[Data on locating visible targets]

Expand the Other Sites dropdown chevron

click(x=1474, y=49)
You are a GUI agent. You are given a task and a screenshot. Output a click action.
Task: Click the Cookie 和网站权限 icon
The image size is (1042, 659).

Your task: Copy the lines above without changing anything.

Answer:
Expand the Other Sites dropdown chevron

click(x=1474, y=49)
You are a GUI agent. You are given a task and a screenshot. Output a click action.
Task: Click the Cookie 和网站权限 icon
The image size is (1042, 659).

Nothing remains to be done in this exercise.